Immunotherapy for prostate cancer: biology and therapeutic approaches

Abstract

Although prostate cancer was not historically considered to be a particularly immune-responsive cancer, recent clinical trials have demonstrated that immunotherapy for prostate cancer can lead to improvements in overall survival (OS). These studies include randomized controlled trials with sipuleucel-T and another with PROSTVAC-VF, both of which rely on stimulating the immune system to target prostate proteins. This review discusses the most promising developments over the past year in immune-based therapy for prostate cancer and the opportunities that lie ahead. Recent randomized immunotherapy trials in prostate cancer have demonstrated improvements in OS but without the concomitant improvements in progression-free survival. This uncoupling of survival from clinical response poses challenges to clinical management, because conventional measures of objective response cannot be used to identify patients benefiting from treatment. There is a significant need to identify immunologic or clinical surrogates for survival so that clinical benefit can be assessed in a timely manner. Immunotherapy is now an established treatment approach for prostate cancer, with multiple clinical trials demonstrating improvements in OS. Significant challenges to this modality remain, including determining best clinical setting for immunotherapy, identifying patients who benefit, and defining relevant clinical and immunologic end points. Nevertheless, the broader availability of novel immunotherapies will provide opportunities not only to target different components of the immune system but also to combine immunotherapies with other treatments for improved clinical efficacy.

Fig 1.

Overview of tumor-specific immune response and components targeted by individual immunotherapies. Dendritic cell (DC) activation normally requires uptake, processing, and presentation of tumor antigens by immature DCs. Triggering of Toll-like receptors (TLRs) on DCs also leads to DC activation. When T cells receive two signals—first, from binding of antigen–major histocompatibility complex (MHC) to T-cell receptor (TCR), and second, from B7 binding to CD28—T cells proliferate in interleukin-2 (IL-2) –dependent manner, migrate to tumor, and directly lyse tumor cells. PROSTVAC-VF is a poxvirus vaccine that delivers prostate-specific antigen (PSA). It activates immature DCs with uptake of encoded tumor antigens released from infected cells and has three costimulation signals encoded in virus to enhance DC-to–T-cell interaction.
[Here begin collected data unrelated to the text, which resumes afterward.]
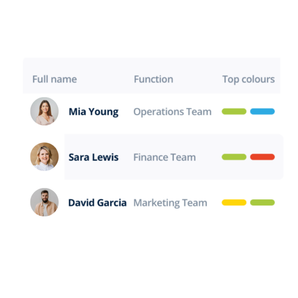Open Mia Young's profile photo
Image resolution: width=298 pixels, height=298 pixels.
point(44,111)
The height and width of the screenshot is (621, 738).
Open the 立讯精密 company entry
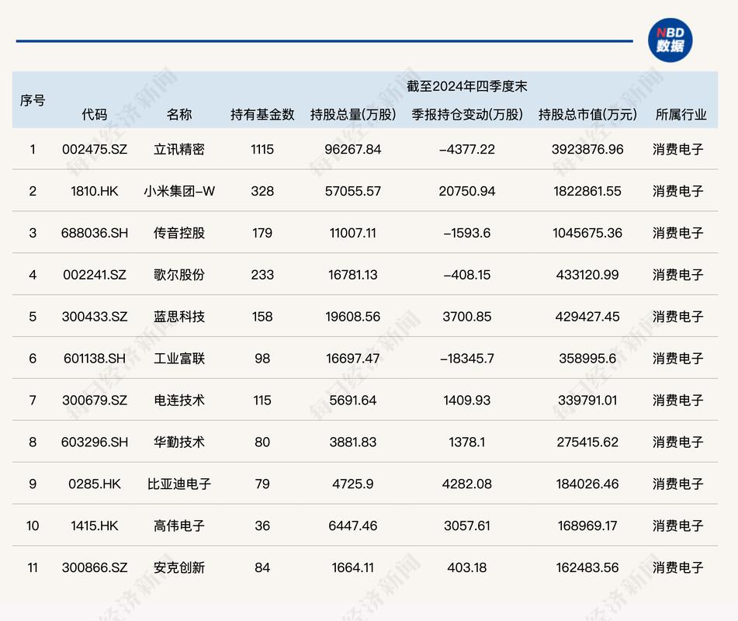tap(179, 149)
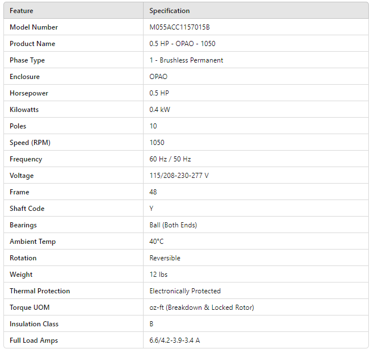Click the '60 Hz / 50 Hz' frequency value
This screenshot has height=353, width=374.
point(170,159)
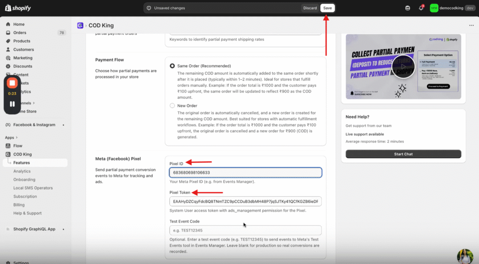Click the Start Chat button

[x=403, y=154]
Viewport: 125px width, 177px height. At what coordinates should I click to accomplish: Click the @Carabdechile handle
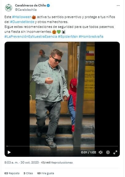click(x=26, y=10)
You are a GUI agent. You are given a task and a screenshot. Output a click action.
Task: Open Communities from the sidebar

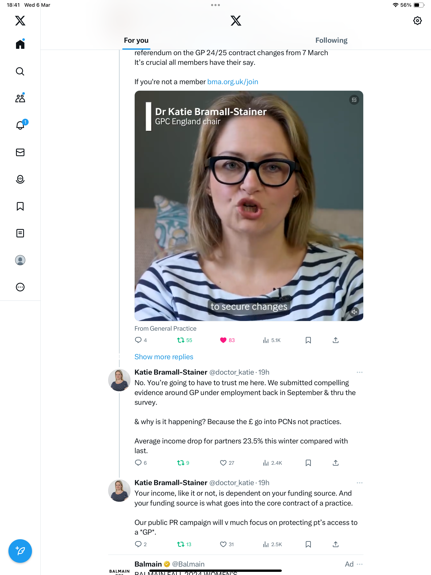tap(20, 98)
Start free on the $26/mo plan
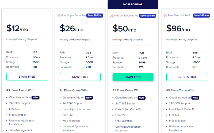Screen dimensions: 214x133 (80, 77)
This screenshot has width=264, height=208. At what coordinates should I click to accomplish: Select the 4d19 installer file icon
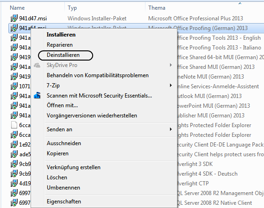point(14,183)
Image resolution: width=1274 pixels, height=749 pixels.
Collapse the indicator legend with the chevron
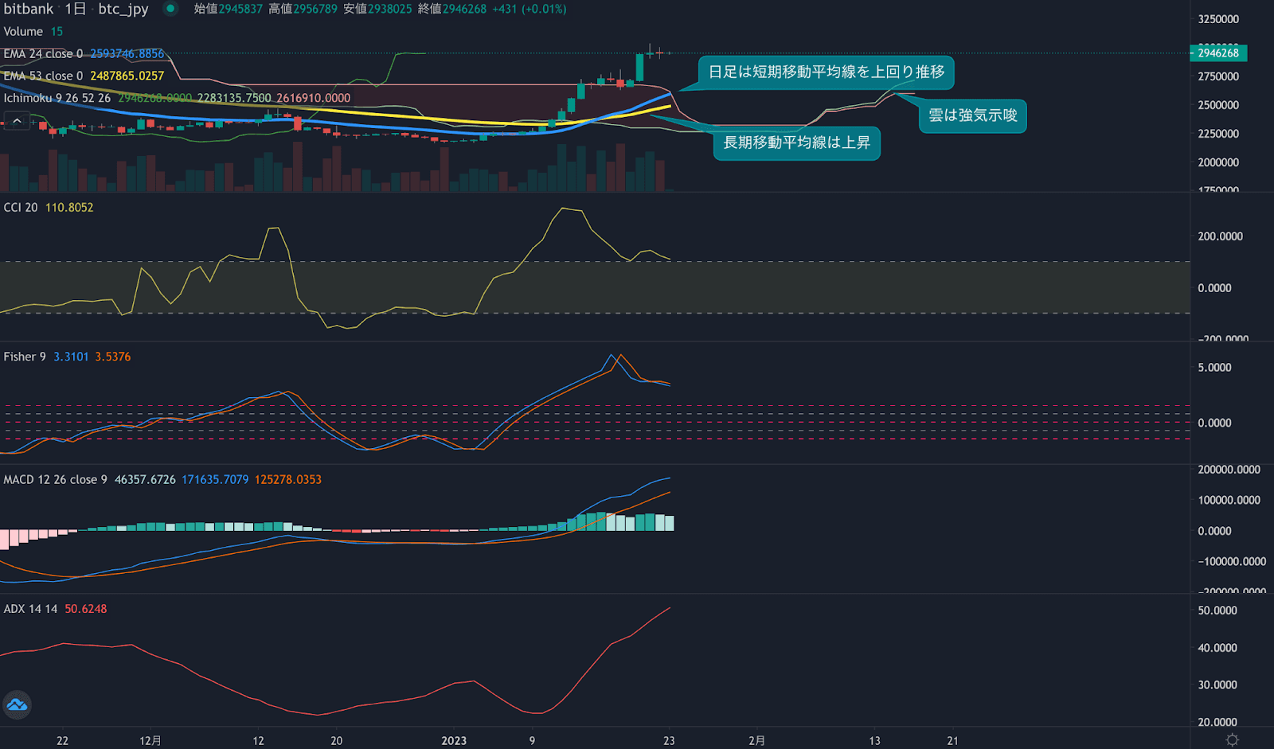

Sipuleucel-T consists of harvested antigen-presenting cells (APCs) cultured with fused protein consisting of prostatic acid phosphatase (PAP) and granulocyte-macrophage colony-stimulating factor (GM-CSF). This product is reinfused into patients. In vitro manipulation of cells as well as GM-CSF presumably enhances antigen presentation. Anti–cytotoxic T lymphocyte–associated receptor 4 (CTLA4) monoclonal antibodies (anti-CTLA4 mAb) target CTLA4 coreceptors, which negatively regulates T-cell activation. Anti–programmed death 1 (PD-1) monoclonal antibodies (anti–PD-1 mAb) target PD-1 receptors, which negatively regulates function of memory T cells. PD-1 can be expressed on tumor infiltrating lymphocytes, whereas ligands for PD-1 (PD-L) are often expressed by tumors. Cytotoxic effects of radiation therapy and docetaxel can also modulate immune responses with release of proinflammatory signals from dying cells (eg, high-mobility group protein B1 [HMGB1] is a TLR4 agonist). In addition, docetaxel can also act as a TLR agonist.

Fig 2.

Overview of cytotoxic T lymphocyte–associated antigen 4 (CTLA4) blockade. After T-cell activation, CTLA4 receptors are recruited to the T-cell surface and compete with CD28 for binding to B7. (A) When CTLA4 binds to B7, it inactivates T cells, resulting in downregulation of T-cell immune response. (B) Anti-CTLA4 antibodies (anti-CTLA4 mAb) can block this interaction by binding to CTLA4, resulting in augmented T-cell activation. MHC II, major histocompatibility complex II; TCR, T-cell receptor.